LPS组细胞各炎症因子水平与空白对照组相比，均明显升高(P < 0.01)。而TFG预处理后细胞IL-1β、IL-6和TNF-α水平较LPS组明显下降(P < 0.01)。如表 3所示。

2.5 各组TLR4、IκB-α和NF-κB/p65蛋白表达差异

LPS组TLR4蛋白、细胞核内NF-κB/p65与空白对照组相比明显上调(P < 0.01)；TFG+LPS组与LPS组相比TLR4蛋白、细胞核内NF-κB/p65水平明显下降(P < 0.01)。LPS组细胞质内IκBα、NF-κB/p65较空白对照组明显减少(P < 0.01)，而TFG+LPS组胞质内IκBα、NF-κB/p65较LPS组表达明显增多(P < 0.01)，如表 4所示。

3 讨论

有研究表明小胶质细胞作为脑内的免疫细胞，在参与吞噬及抗原呈递等过程中发挥重要作用，而过度激活小胶质细胞会促使神经系统退行性疾病发生和发展^[3]。LPS是革兰阴性菌细胞的细胞壁成分，当其对机体产生刺激时，会促使内源性细胞因子及补体蛋白产生^[4]。Yang等^[5]实验研究发现，通过减少TNF-α表达，尿皮素能降低炎症对多巴胺神经元伤害。Lorentecebrián等^[6]研究表明尼麦角林能显著抑制内毒素诱导的小胶质细胞中TNF-α和IL-1β等炎性因子表达，从而对神经中枢产生保护作用。由此可见，神经系统毒性损伤的重要机制是在LPS刺激下激活小胶质细胞并促进其增殖，上调多种炎症因子。因此，干预LPS诱导的小胶质细胞激活及阻止其释放大量细胞毒性代谢产物对预防以神经炎症为主要病变的神经系统退行性疾病具有重要意义。

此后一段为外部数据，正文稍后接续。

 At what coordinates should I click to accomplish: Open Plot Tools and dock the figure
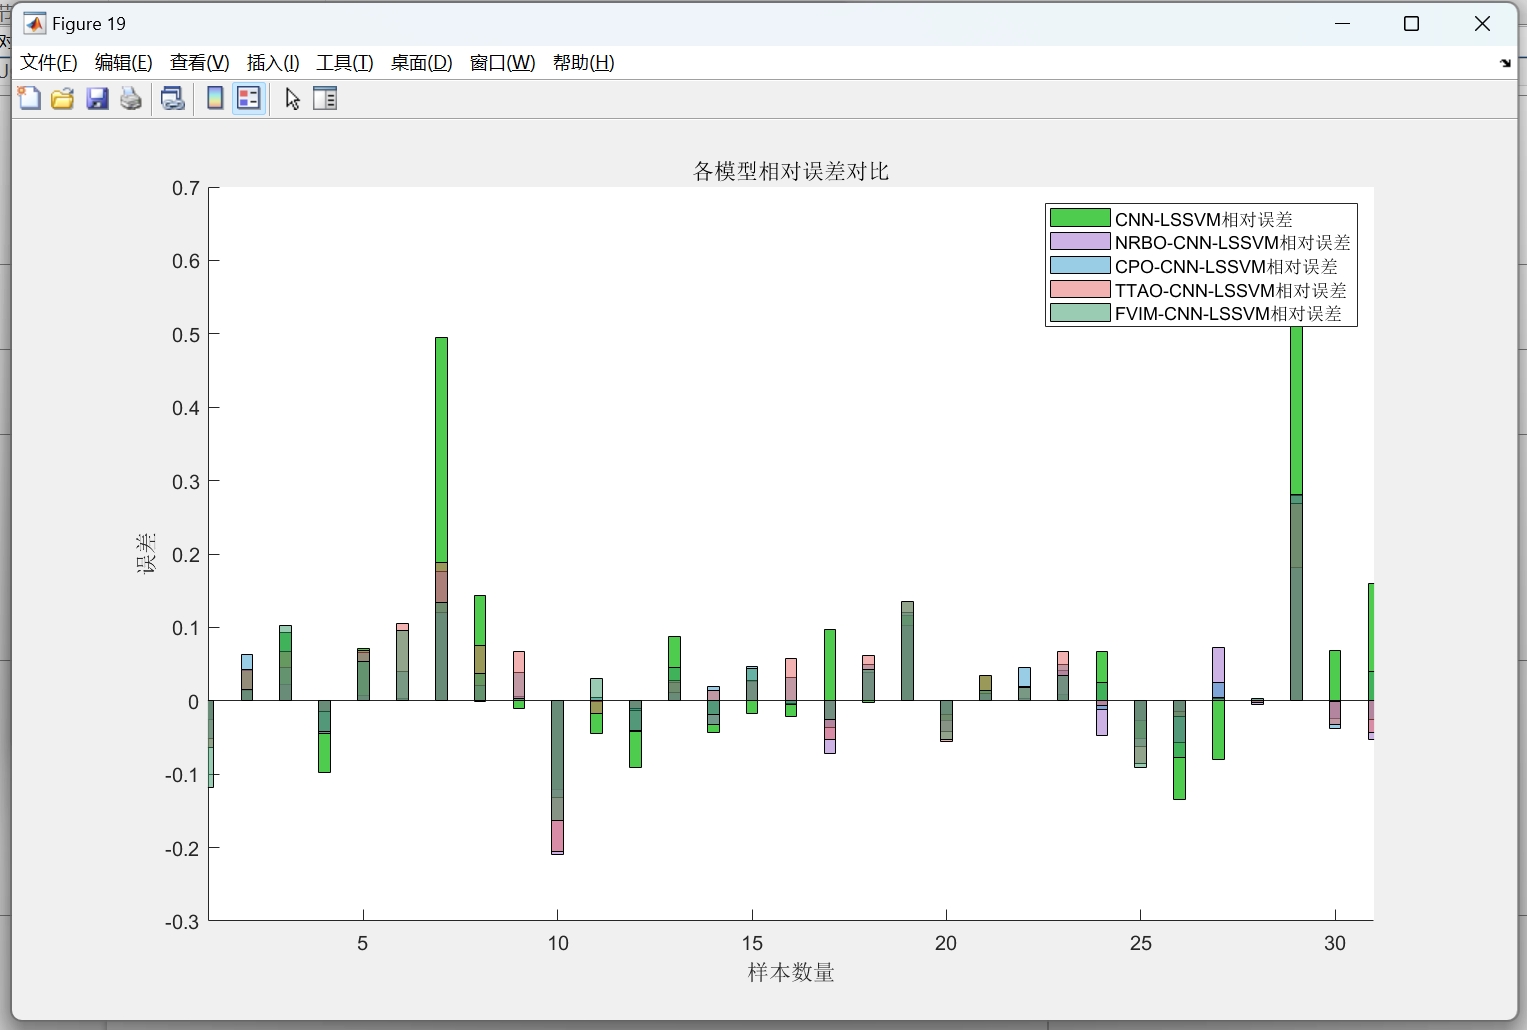(325, 98)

TFG是一种天然中药提取物，具有抗炎、扩张血管、镇痛、抗衰老和调节内分泌等功能。相关研究证明，神经退行性变化的基础是小胶质细胞增生，并证明TFG能抑制LPS诱导的神经炎性细胞毒作用^{[7, 8]}。结合本实验研究结果，在LPS刺激下，静息状态下BV-2小胶质细胞形态迅速发生变化，胞突回缩，胞体增大，而提前给予TFG预处理后可抑制BV-2活性以及胞体形态改变。因此，TFG可能抑制LPS诱导的BV-2小胶质细胞活化。此外，在LPS刺激下，小胶质细胞释放的IL-1β、IL-6和TNF-α大量增加，但经TFG预处理后，其IL-1β、IL-6和TNF-α表达较LPS组显著下降。其机制可能是TFG能提高机体氧化能力，从而减少小胶质细胞代谢释放的炎性因子，降低LPS诱导的神经炎性细胞毒作用，这与唐嘉航等^[9]实验研究结果一致。TLR4在介导LPS炎症信号向胞内传导中起主要作用，亦在神经炎症发生发展过程中发挥重要作用；而NF-κB是在TLR4与相应配体结合下所激活，从而诱发多种炎性因子基因表达，其中IκB-α作为NF-κB的抑制蛋白，在调节NF-κB亚细胞定位中具有重要作用^{[10, 11]}。进一步检测LPS激活的BV-2小胶质细胞TLR4、IκB-α和NF-κB/p65蛋白表达，发现LPS组TLR4水平较空白对照组显著升高，经TFG预处理后，TLR4水平较LPS组显著下降，而IκB-α显著升高，且胞质内NF-κB/p65蛋白表达明显增加，胞核内NF-κB/p65蛋白表达明显减少。其机制可能是LPS使胶质细胞受到刺激后，激活IκB-α泛素化以及磷酸化后降解，从而使游离的NF-κB活化并转位入核并与κB结合，促进炎性细胞因子转录，发挥其病理生理作用^[12-14]；而TFG可能通过抑制TLR4水平阻止NF-κB/p65向核内转位和增加胞质内NF-κB/p65表达，从而减少炎性因子表达，发挥其抗炎作用。

综上，TFG抑制LPS诱导的小胶质细胞炎症反应效果良好，在治疗老年患者神经系统退行性疾病中具有广阔前景，为临床应用此方法治疗神经系统退行性疾病提供参考价值。